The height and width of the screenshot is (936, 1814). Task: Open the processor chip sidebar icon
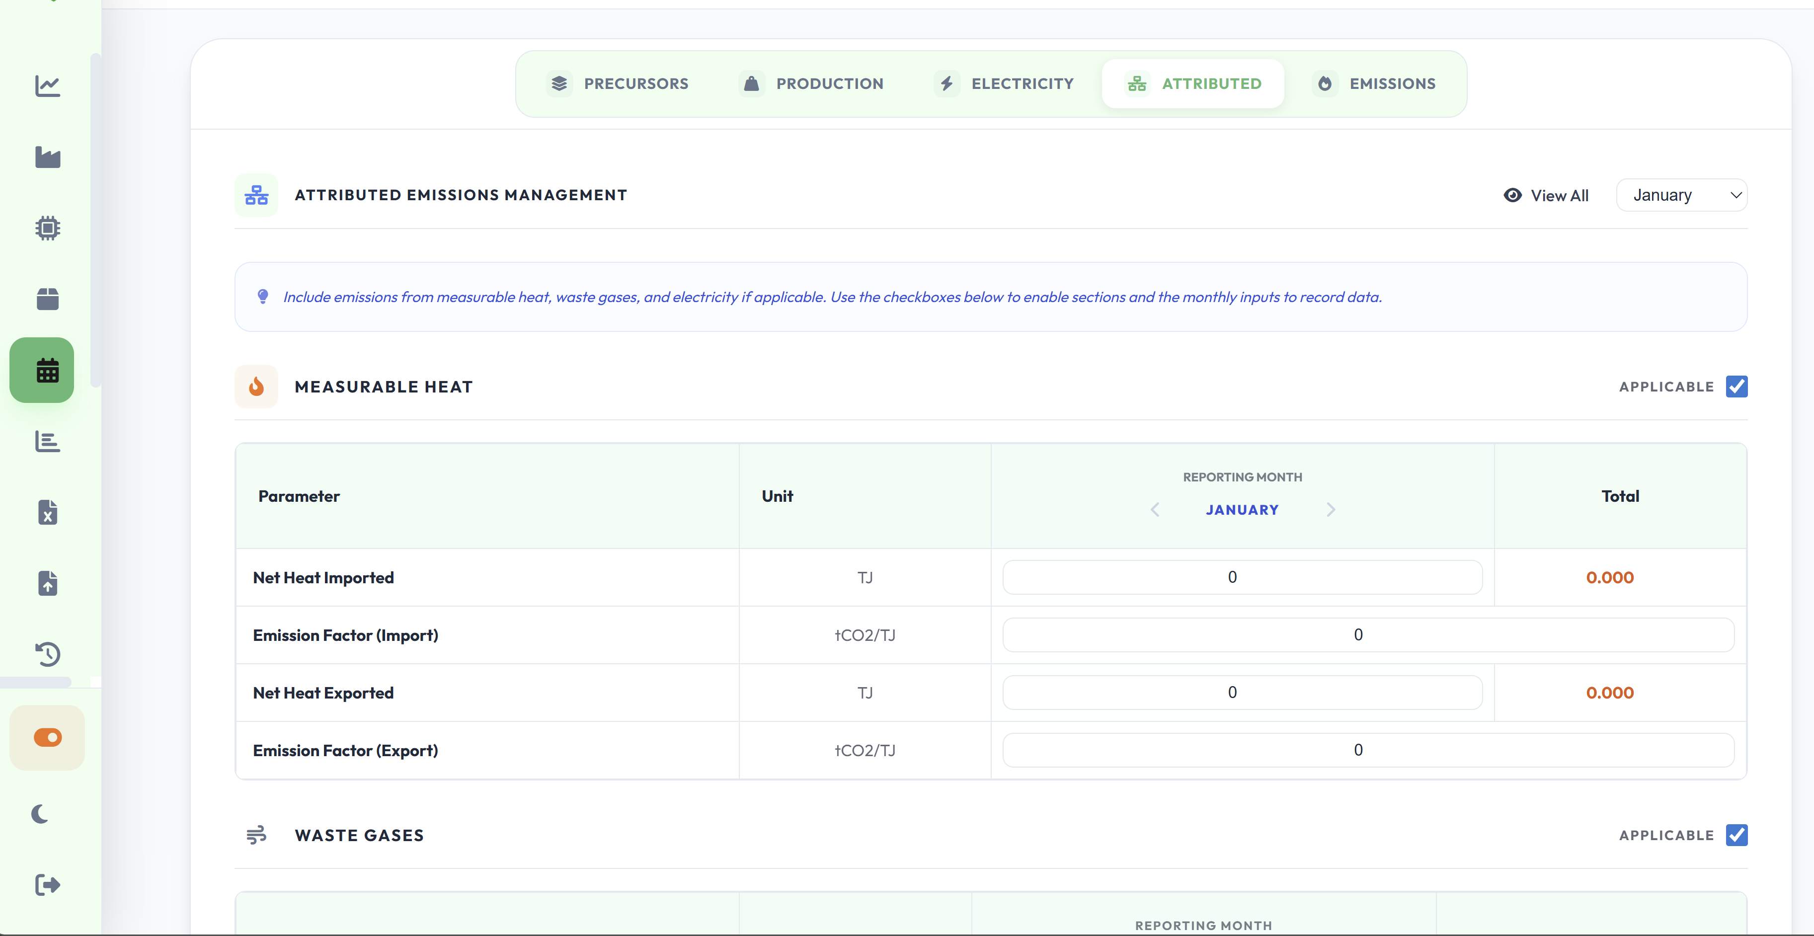pyautogui.click(x=47, y=228)
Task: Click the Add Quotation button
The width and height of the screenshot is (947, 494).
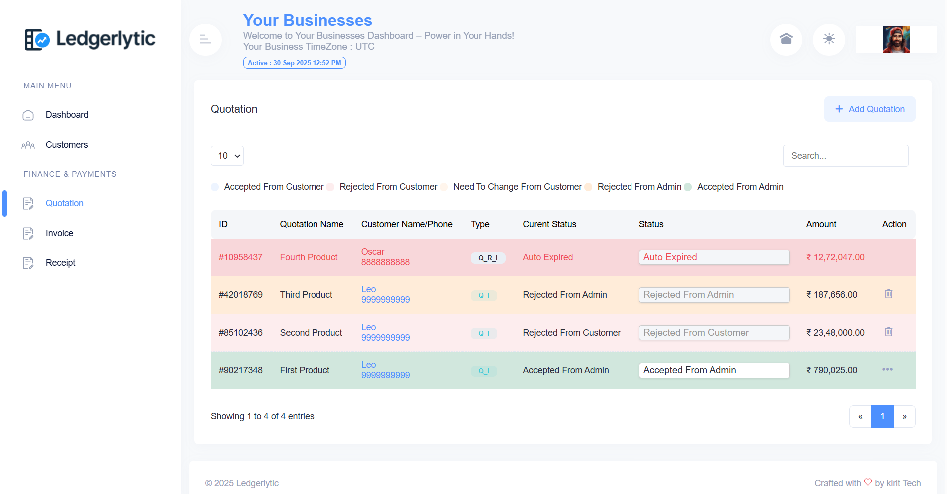Action: [x=869, y=109]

—————

**EXERCISE REQUIREMENTS**
Convert each line of the records above into a JSON list of strings, one string per line and no blank lines. Leave the pictures out of the answer.

**TASK ANSWER**
[
  "The height and width of the screenshot is (936, 1814). Task: Open the processor chip sidebar icon",
  "pyautogui.click(x=47, y=228)",
  "Task: Click the Add Quotation button",
  "The width and height of the screenshot is (947, 494).",
  "Action: [x=869, y=109]"
]